Wednesday, April 08, 2009

"Whites Only"

Recently, when I asked my students an exam question about World War II and pre- and during war mobilization, I began with the statement, “During the first half of the 1940s, Americans found themselves confronted with the paradox of fighting racism abroad while sustaining a racially/ethnically stratified system at home.” Of course, that is a broad statement—you could argue, for example, that given the fact that the military was segregated, the U.S. sustained racism abroad during the war, as well.

And now, the BBC has found another way in which the U.S. “sustained racism abroad” during the war:
Papers unearthed by the BBC reveal that British and American commanders ensured that the liberation of Paris on 25 August 1944 was seen as a "whites only" victory.
Much of the Free French fighting force (65%) was African, and they had made tremendous sacrifices:
By the time France fell in June 1940, 17,000 of its black, mainly West African colonial troops, known as the Tirailleurs Senegalais, lay dead.

Many of them were simply shot where they stood soon after surrendering to German troops who often regarded them as sub-human savages.
But the U.S. and the U.K. were dismissive of their service. When the liberation of Paris seemed possible in 1944 and Charles de Gaulle insisted that the French lead the liberation,
Allied High Command agreed, but only on one condition: De Gaulle's division must not contain any black soldiers.

In January 1944 Eisenhower's Chief of Staff, Major General Walter Bedell Smith, was to write in a memo stamped, "confidential": "It is more desirable that the division mentioned above consist of white personnel.”
To create the “whites only” illusion,
Allied Command insisted that all black soldiers be taken out and replaced by white ones from other units.

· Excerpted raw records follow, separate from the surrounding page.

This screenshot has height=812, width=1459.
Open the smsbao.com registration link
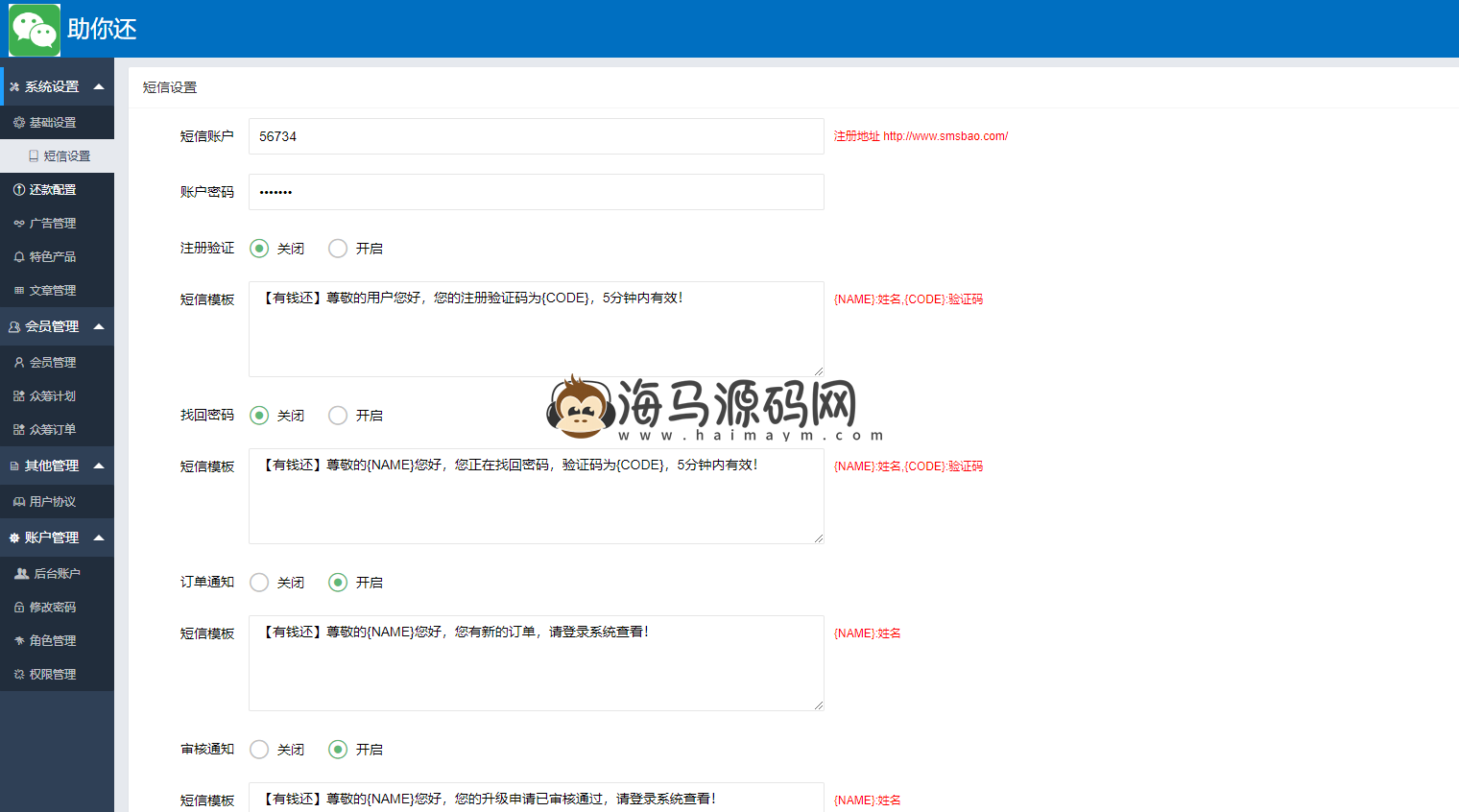click(x=945, y=136)
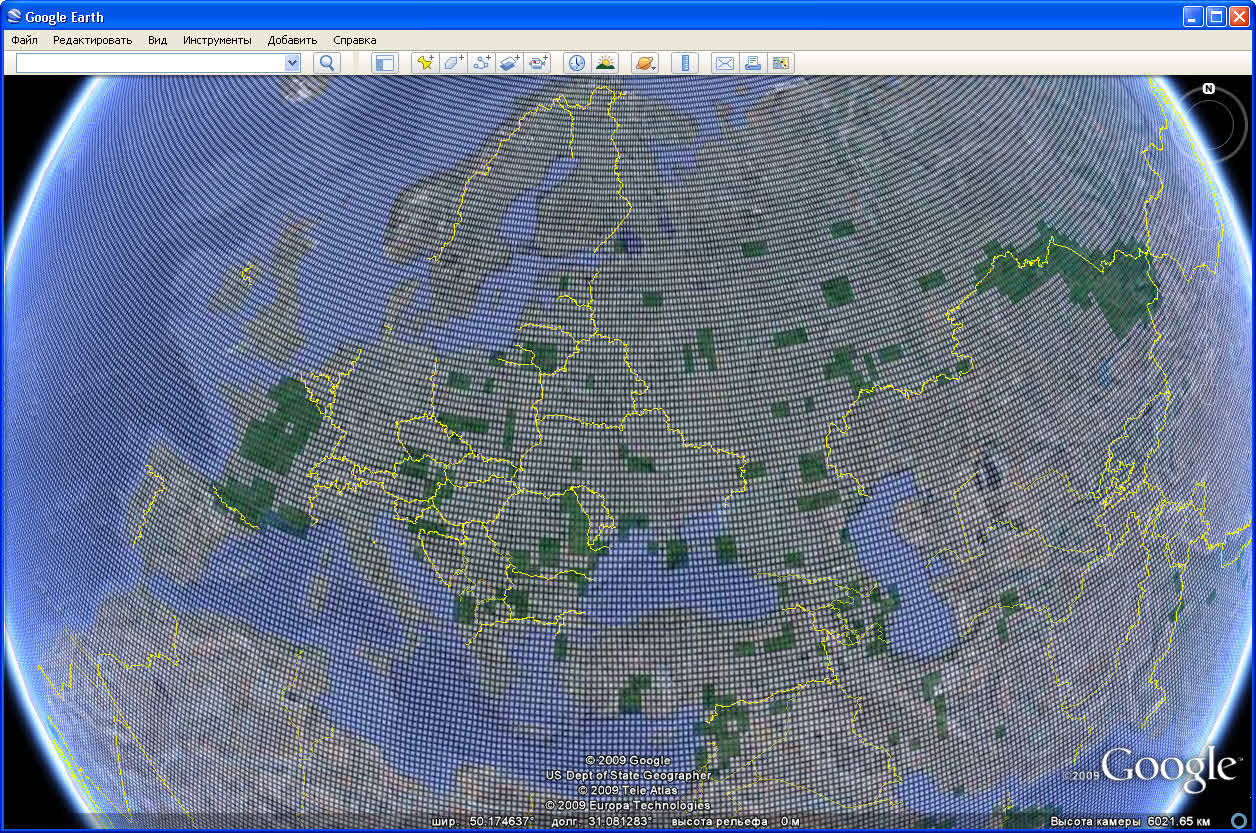Open the Ruler measurement tool
Screen dimensions: 1256x833
click(685, 63)
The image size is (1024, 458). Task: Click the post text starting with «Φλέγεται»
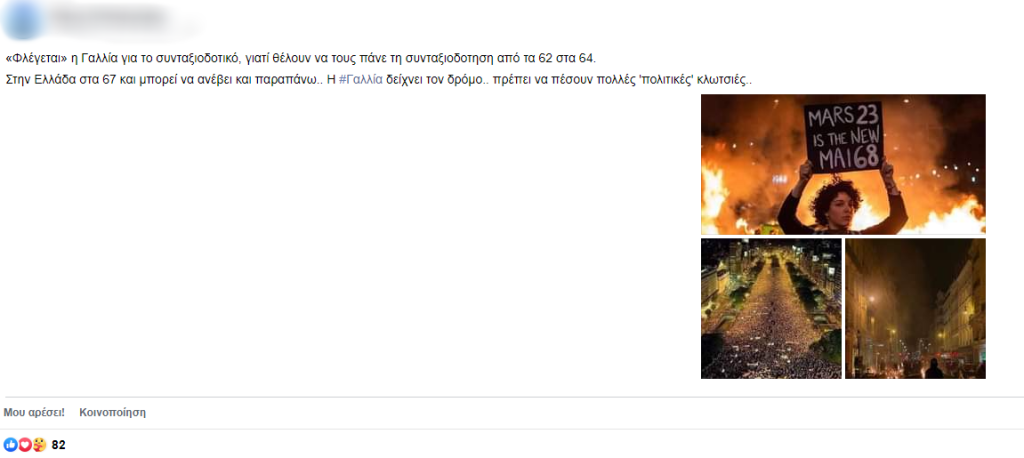pyautogui.click(x=300, y=58)
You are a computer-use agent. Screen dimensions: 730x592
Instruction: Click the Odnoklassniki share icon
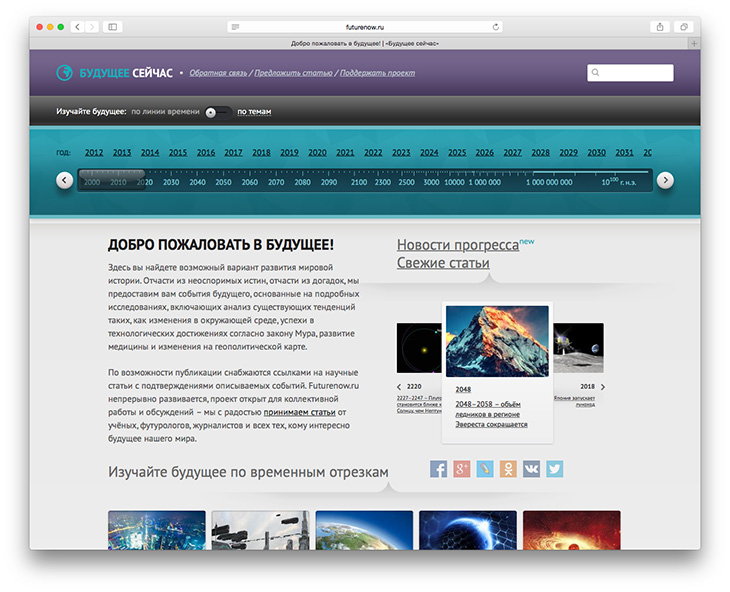(508, 468)
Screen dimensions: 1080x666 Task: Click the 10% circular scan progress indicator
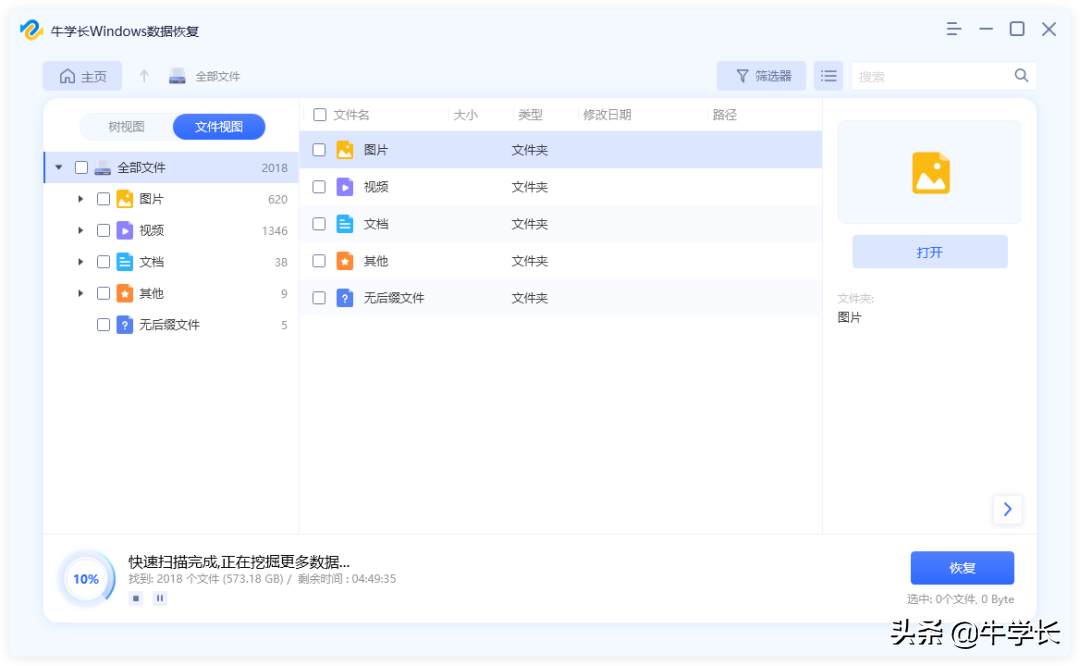pyautogui.click(x=86, y=578)
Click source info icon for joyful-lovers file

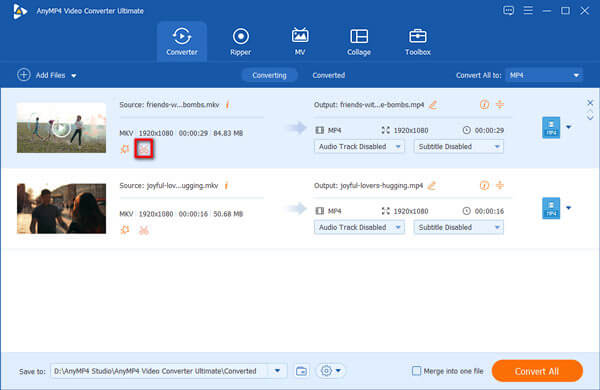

When it became clear that there were not enough white soldiers to fill the gaps, soldiers from parts of North Africa and the Middle East were used instead.
In a sense, this is not surprising for the U.S.—a nation that had always downplayed black military personnel’s service, that relegated black service people to menial duties, that until World War II, excluded them from certain branches of the military. The degradation of African Americans military service went so far that, in 1925, the Army War College issued a report detailing why African Americans were unfit for combat and could never be pilots.

But this seems somehow, particularly low, that in the midst of what was supposed to be a great triumph, the U.S. took the time to strengthen and assert policies that were supposed to be the very antithesis of what it was fighting for.


Kimberly said...

My Morrocan grandfather was shot in the head by Nazi's in 1944. He was in the French military as part of the "French Resistance". He was actually shot while off duty when my grandmother was being harassed, the Nazi "police" called to the scene, shot my grandfather in the head point blank. My white grandmother and her three girls (my mom a newborn and my grandfather's only biological child) were then shipped off to Birkenau (the female camp next to Auschwitz) because my grandmother dared marry a non-white and mix genes.

I knew about Nazi's killing non-white troops, but I had no idea the actual liberation was intended to be all white. You learn something new everyday.

landismom said...

That's pretty appalling.

But somehow, not unbelievable.

Which is a whole other level of appalling.